Italia
Decreto Schillaci e riforma di medicina territoriale, UGL: «Necessaria per colmare la carenza di 5.700 medici»
Il sindacato favorevole alla riforma che prevede un nuovo assetto per i medici di famiglia tra convenzione riformata e dipendenza volontaria per rendere operative le Case di Comunità

ROMA – La UGL Salute esprime parere favorevole sulle linee guida della riforma della medicina territoriale presentate dal Ministro Schillaci, che prevedono un nuovo assetto per i medici di famiglia tra convenzione riformata e dipendenza volontaria per rendere operative le Case di Comunità.
Il segretario nazionale della UGL Salute, Gianluca Giuliano, ha dichiarato: “Accogliamo positivamente questa riforma perché non c’è più tempo da perdere. Il rischio concreto è quello di vedere le Case di Comunità restare scatole vuote senza personale necessario”.
Riforma medicina territoriale, UGL punta su medici di base
“Il passaggio a una remunerazione legata a obiettivi di salute e all’obbligo di ore nelle nuove strutture – spiega il sindacato – è una sfida necessaria per rafforzare l’assistenza primaria e la continuità territoriale, ma dobbiamo assicurarci che questo modello sia realmente fattibile e sostenibile”.

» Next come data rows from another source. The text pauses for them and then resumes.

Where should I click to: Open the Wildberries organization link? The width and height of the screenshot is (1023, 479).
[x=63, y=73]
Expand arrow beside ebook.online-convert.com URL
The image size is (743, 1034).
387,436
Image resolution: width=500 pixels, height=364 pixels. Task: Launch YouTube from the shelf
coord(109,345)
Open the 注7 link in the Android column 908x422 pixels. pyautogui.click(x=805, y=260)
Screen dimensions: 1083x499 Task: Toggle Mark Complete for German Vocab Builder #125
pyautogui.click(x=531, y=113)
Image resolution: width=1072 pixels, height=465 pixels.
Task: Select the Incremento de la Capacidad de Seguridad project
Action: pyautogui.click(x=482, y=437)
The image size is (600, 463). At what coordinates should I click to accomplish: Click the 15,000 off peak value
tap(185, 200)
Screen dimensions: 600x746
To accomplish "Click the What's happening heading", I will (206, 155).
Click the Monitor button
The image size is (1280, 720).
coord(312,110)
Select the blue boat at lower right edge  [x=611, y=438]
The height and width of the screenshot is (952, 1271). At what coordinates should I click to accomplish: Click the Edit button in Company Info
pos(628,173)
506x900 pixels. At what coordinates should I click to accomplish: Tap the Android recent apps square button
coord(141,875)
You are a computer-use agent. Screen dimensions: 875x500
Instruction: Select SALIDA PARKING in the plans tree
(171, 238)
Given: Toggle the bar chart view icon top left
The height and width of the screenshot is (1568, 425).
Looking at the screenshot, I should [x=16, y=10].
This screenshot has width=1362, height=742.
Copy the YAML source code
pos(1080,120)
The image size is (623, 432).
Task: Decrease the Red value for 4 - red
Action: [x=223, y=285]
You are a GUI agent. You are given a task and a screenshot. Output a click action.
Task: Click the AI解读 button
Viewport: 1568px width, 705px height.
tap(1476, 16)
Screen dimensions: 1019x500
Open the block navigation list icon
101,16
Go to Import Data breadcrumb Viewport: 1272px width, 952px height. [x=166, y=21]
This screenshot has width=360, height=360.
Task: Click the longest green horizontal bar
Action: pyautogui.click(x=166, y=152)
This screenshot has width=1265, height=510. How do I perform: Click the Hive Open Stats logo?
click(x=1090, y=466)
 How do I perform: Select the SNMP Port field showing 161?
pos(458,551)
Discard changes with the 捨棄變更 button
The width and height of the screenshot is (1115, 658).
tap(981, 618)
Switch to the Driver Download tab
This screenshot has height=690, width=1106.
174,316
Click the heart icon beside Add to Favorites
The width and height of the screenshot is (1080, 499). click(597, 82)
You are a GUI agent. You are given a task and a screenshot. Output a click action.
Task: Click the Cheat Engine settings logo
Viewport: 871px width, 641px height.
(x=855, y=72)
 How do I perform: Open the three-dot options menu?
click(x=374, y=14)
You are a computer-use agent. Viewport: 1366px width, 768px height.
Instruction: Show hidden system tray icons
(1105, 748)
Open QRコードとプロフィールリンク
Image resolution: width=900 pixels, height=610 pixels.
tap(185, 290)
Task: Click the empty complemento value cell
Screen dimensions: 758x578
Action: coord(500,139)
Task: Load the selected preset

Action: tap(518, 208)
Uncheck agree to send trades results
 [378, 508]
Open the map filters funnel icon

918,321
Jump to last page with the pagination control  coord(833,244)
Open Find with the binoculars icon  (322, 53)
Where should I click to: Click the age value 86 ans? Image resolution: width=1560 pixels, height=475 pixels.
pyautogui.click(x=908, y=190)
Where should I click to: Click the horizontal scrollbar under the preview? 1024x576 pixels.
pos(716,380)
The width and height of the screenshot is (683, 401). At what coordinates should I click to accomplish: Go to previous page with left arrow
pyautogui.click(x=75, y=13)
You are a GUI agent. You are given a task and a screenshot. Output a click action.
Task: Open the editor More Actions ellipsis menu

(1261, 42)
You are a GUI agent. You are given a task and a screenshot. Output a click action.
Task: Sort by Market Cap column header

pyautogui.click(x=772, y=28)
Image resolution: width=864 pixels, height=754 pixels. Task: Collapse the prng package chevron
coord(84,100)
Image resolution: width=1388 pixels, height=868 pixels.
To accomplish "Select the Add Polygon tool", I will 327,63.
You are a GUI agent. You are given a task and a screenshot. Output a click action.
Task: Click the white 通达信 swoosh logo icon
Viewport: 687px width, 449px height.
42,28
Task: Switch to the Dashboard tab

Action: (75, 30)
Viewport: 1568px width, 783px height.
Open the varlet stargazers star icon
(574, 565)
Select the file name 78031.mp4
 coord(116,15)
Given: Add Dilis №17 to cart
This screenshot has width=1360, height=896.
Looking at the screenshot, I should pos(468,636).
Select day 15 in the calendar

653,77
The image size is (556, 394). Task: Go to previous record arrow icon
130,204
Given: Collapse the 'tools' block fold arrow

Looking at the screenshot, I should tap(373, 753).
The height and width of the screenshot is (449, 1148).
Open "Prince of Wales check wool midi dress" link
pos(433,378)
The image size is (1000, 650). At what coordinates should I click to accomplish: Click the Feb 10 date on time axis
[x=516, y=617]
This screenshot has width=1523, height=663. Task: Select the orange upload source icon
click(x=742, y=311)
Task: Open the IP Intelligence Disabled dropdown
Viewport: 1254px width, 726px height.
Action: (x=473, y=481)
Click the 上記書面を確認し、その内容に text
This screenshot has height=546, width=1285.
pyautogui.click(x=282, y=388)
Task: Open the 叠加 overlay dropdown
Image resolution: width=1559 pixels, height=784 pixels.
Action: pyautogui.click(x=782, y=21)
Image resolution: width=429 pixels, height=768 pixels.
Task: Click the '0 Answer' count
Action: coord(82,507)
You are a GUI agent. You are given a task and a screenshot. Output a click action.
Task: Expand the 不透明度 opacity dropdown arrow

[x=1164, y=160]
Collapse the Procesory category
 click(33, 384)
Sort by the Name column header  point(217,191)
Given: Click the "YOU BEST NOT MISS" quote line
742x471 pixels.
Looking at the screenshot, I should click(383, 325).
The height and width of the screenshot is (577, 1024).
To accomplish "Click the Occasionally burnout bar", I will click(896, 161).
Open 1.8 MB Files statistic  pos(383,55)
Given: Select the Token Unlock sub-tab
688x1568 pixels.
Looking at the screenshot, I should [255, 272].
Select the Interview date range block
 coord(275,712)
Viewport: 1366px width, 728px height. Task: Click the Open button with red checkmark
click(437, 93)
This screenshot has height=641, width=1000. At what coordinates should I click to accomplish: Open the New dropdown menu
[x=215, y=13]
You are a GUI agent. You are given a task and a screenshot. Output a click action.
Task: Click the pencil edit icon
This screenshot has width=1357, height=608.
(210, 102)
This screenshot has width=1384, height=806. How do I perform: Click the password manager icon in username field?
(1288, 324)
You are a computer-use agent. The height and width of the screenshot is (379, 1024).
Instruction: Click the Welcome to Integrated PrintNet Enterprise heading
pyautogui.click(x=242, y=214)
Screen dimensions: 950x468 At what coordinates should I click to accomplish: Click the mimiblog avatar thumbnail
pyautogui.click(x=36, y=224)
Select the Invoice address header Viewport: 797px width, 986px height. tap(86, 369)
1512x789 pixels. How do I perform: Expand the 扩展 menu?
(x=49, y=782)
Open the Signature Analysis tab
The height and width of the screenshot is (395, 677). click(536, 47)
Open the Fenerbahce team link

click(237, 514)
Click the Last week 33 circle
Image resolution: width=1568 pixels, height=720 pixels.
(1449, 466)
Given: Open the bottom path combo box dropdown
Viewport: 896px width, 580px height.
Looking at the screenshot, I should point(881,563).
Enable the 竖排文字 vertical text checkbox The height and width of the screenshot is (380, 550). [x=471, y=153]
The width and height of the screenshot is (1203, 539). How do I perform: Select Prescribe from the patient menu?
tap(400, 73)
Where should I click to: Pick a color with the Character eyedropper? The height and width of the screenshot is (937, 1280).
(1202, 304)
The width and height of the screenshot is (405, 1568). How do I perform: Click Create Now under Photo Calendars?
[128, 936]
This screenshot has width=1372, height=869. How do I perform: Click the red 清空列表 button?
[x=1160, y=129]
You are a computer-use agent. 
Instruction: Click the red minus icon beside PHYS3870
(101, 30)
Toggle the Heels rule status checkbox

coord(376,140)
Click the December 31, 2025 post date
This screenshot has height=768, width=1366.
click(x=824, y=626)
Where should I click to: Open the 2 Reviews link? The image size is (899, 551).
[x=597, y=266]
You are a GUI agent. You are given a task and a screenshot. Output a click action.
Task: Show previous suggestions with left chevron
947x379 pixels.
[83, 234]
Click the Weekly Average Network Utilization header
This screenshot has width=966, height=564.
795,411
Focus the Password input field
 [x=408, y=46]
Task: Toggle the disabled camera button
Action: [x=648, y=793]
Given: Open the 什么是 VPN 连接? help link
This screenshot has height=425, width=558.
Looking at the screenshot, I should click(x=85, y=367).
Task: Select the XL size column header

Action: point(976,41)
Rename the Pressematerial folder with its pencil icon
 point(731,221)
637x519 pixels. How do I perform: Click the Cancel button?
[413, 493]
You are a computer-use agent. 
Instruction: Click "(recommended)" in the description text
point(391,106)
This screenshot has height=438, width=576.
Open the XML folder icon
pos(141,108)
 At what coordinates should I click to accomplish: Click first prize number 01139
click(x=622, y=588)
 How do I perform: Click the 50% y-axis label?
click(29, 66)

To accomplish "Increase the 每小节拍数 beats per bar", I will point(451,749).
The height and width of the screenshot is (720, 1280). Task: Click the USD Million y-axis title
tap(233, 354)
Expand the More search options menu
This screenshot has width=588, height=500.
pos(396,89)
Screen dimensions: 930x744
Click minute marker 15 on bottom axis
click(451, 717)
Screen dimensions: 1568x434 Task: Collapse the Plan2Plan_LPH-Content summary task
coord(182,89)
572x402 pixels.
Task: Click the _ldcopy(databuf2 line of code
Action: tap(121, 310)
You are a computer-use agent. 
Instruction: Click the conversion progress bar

“È fondamentale valorizzare la figura del medico di base per rendere nuovamente attrattiva questa professione verso i giovani, colmando così le gravi carenze organiche, mancano ad oggi oltre 5.700 unità, che affliggono il territorio e garantendo che le Case di Comunità non siano solo un obiettivo organizzativo, – conclude l’UGL – ma il luogo reale della presa in carico dei cittadini e dei malati cronici”.
La UGL Salute fa sapere che continuerà a vigilare affinché il decreto garantisca la piena operatività del sistema e la tutela di tutti i professionisti coinvolti.